DATA IN THIS EXERCISE:
++++++++

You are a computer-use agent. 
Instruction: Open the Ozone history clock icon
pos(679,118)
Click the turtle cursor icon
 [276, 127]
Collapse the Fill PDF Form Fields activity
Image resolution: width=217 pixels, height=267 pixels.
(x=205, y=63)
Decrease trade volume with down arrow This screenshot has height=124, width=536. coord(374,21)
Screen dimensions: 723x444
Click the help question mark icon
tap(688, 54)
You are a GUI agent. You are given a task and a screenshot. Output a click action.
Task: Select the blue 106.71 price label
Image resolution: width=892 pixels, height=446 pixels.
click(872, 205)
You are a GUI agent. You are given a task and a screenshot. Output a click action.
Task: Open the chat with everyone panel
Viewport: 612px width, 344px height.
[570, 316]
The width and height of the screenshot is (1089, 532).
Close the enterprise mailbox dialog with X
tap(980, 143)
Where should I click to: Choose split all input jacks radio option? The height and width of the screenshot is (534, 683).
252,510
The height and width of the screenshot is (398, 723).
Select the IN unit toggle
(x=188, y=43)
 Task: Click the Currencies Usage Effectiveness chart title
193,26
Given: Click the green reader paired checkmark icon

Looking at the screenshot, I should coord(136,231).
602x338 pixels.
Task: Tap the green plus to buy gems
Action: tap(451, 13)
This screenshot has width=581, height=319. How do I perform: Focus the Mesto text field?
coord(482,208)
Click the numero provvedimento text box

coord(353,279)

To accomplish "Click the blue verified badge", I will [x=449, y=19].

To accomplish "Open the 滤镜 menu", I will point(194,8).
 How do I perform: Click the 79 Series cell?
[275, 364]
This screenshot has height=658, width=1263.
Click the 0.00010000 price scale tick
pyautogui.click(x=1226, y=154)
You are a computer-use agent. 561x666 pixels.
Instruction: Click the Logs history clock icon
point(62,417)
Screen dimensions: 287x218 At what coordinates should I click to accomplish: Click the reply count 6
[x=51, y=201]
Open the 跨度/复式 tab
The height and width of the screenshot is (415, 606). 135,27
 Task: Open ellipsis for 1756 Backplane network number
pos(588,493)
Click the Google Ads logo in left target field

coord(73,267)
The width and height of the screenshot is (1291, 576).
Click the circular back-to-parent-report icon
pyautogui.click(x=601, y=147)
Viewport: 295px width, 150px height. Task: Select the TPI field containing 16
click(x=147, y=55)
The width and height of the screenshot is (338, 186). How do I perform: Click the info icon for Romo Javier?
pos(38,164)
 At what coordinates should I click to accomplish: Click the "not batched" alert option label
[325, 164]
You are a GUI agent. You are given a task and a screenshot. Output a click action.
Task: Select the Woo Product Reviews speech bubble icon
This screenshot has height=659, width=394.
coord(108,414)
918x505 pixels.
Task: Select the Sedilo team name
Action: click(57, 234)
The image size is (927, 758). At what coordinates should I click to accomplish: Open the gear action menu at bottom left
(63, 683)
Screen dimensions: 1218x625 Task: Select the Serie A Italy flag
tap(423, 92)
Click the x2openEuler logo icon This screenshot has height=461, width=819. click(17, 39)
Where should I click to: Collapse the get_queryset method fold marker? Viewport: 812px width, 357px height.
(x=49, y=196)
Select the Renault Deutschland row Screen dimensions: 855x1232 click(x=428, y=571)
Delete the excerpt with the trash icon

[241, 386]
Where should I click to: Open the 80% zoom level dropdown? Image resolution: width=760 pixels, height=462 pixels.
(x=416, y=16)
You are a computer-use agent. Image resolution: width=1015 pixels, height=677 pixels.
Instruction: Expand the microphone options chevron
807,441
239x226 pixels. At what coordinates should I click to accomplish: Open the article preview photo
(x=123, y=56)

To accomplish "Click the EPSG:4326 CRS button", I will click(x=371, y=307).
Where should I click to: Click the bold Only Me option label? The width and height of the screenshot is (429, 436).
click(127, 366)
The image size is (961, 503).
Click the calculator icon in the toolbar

++++++++

REQUIREMENT:
Go through the lines of the material, counting those with the word "will"; afterward give only the total.

SOLUTION:
3